> [What you need to do]: From the data, return each line holding the word "agent".

Stored data entries:
════════

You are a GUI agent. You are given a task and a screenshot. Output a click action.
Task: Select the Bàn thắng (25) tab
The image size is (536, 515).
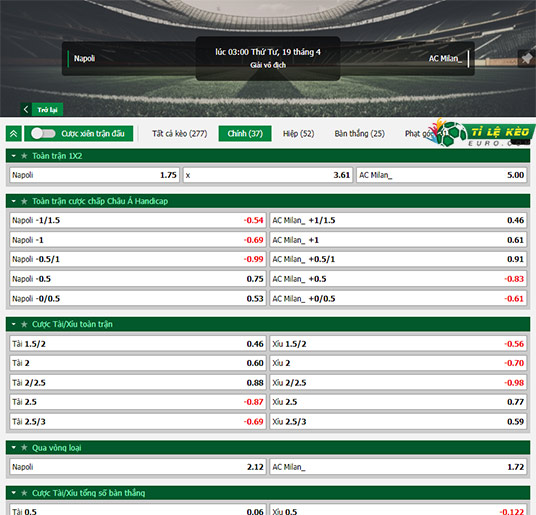[x=360, y=134]
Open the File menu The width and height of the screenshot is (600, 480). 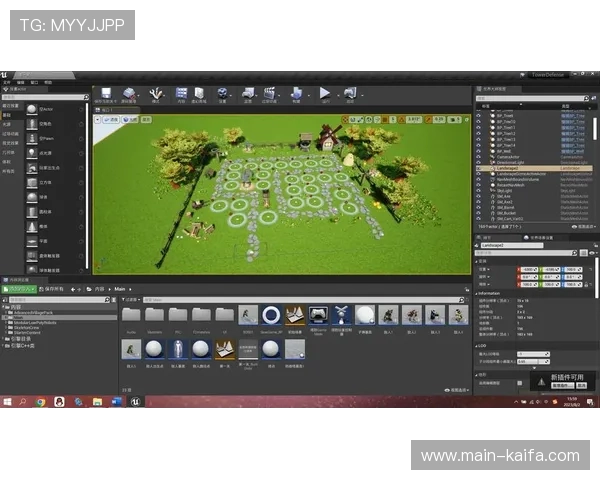(7, 82)
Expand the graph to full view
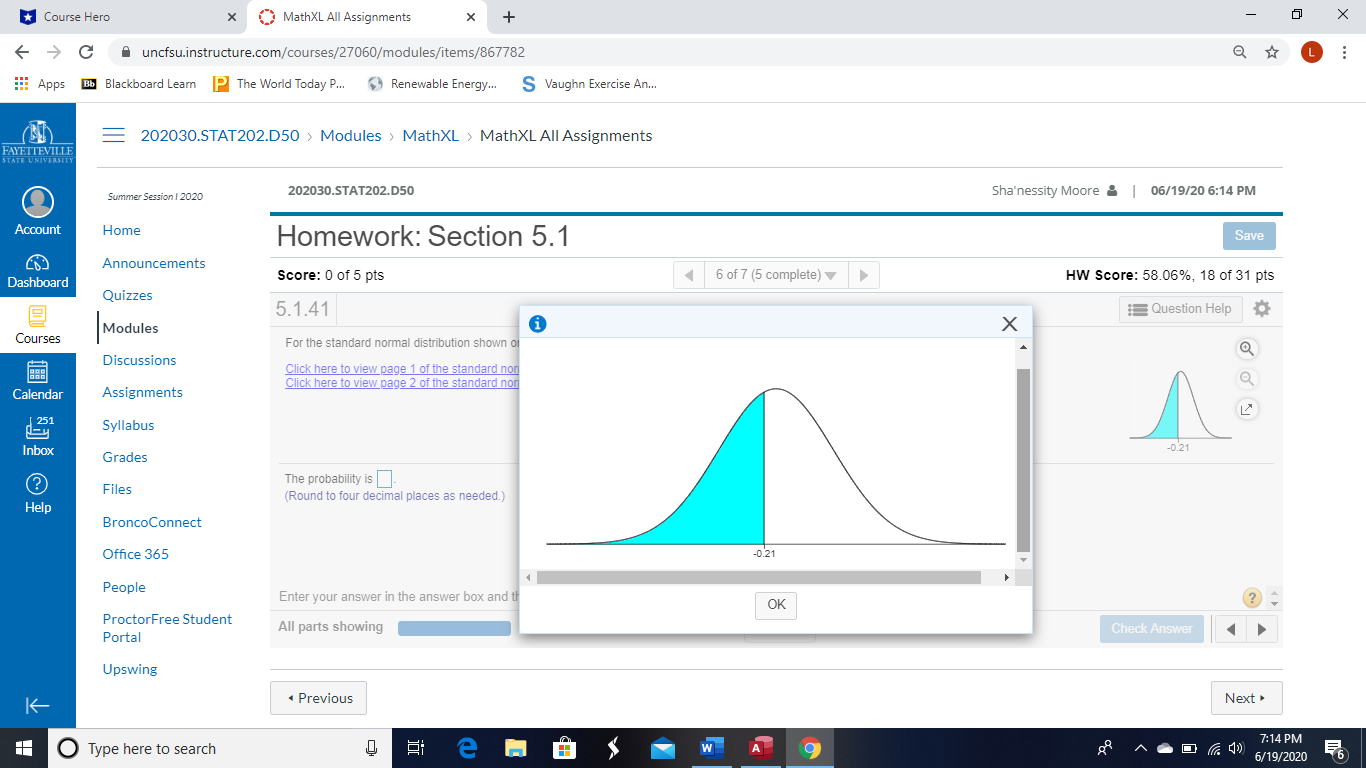This screenshot has height=768, width=1366. click(x=1247, y=409)
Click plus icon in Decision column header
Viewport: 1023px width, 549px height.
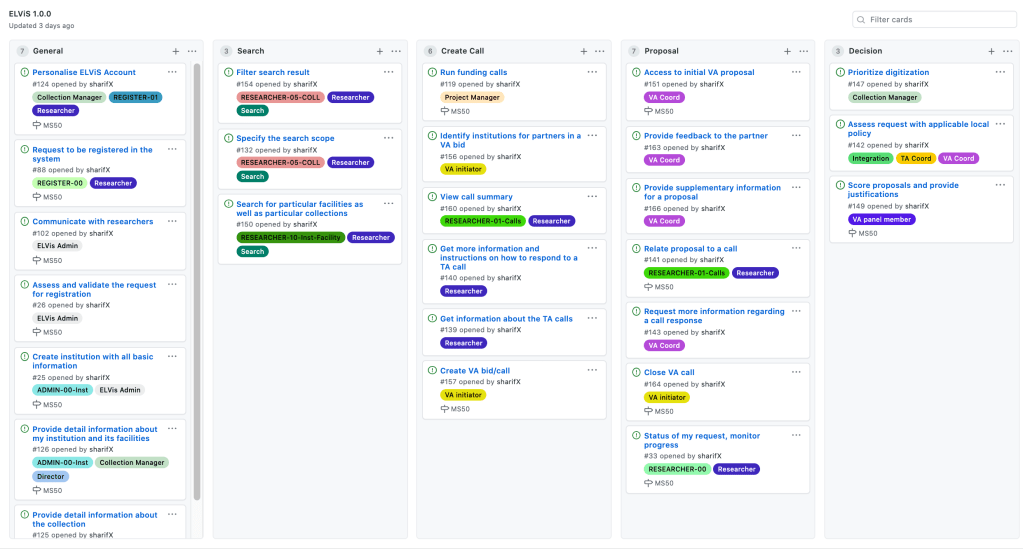(x=992, y=51)
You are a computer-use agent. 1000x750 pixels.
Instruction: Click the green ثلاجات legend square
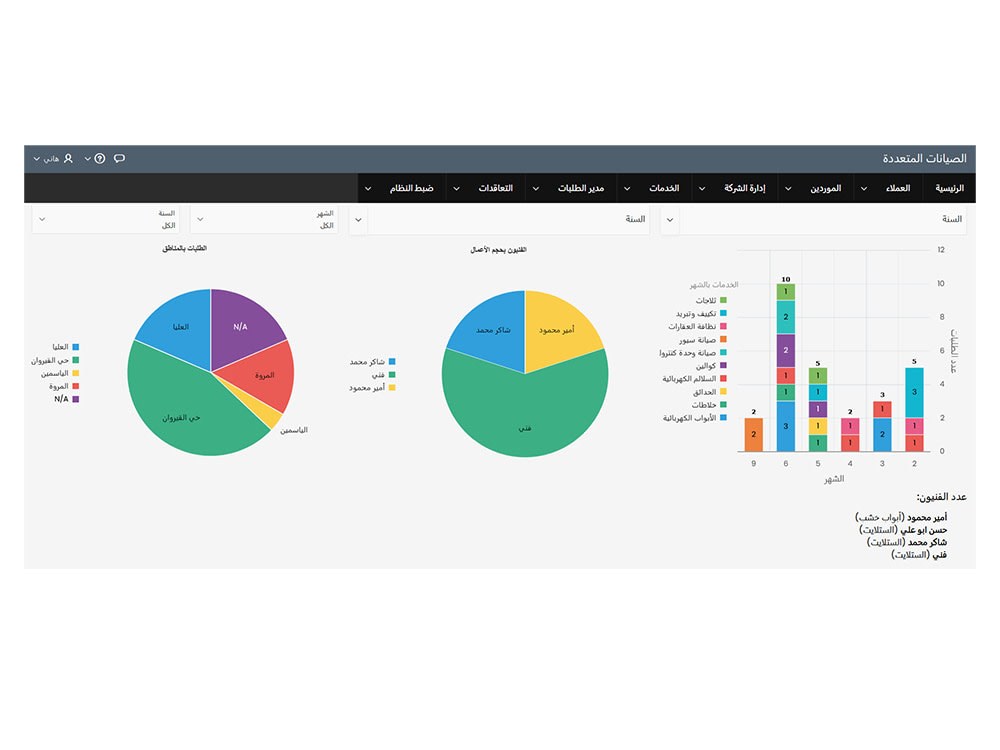(x=723, y=300)
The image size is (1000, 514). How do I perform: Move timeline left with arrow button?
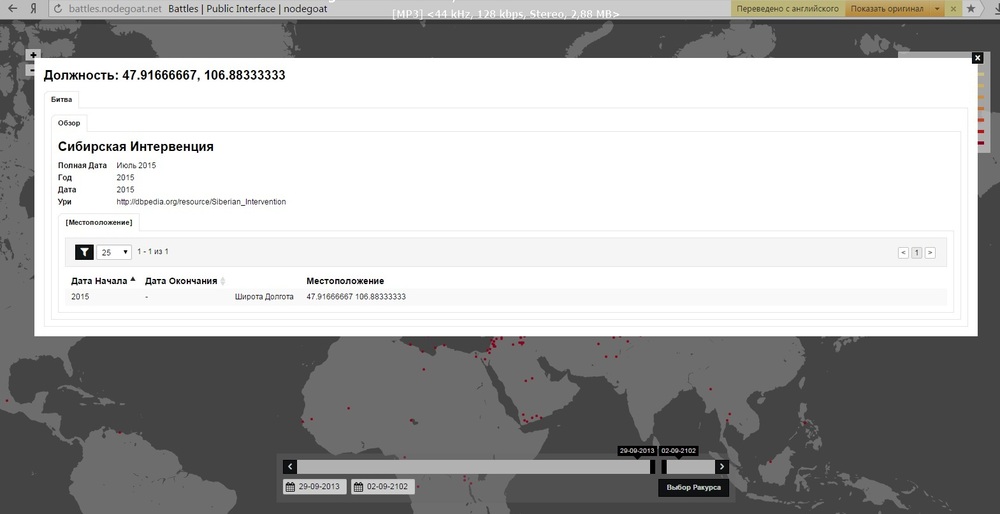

════════

> [Output below]:
You are a GUI agent. You are given a task and a screenshot. Output a click action.
You are a computer-use agent. 1000x750 pixels.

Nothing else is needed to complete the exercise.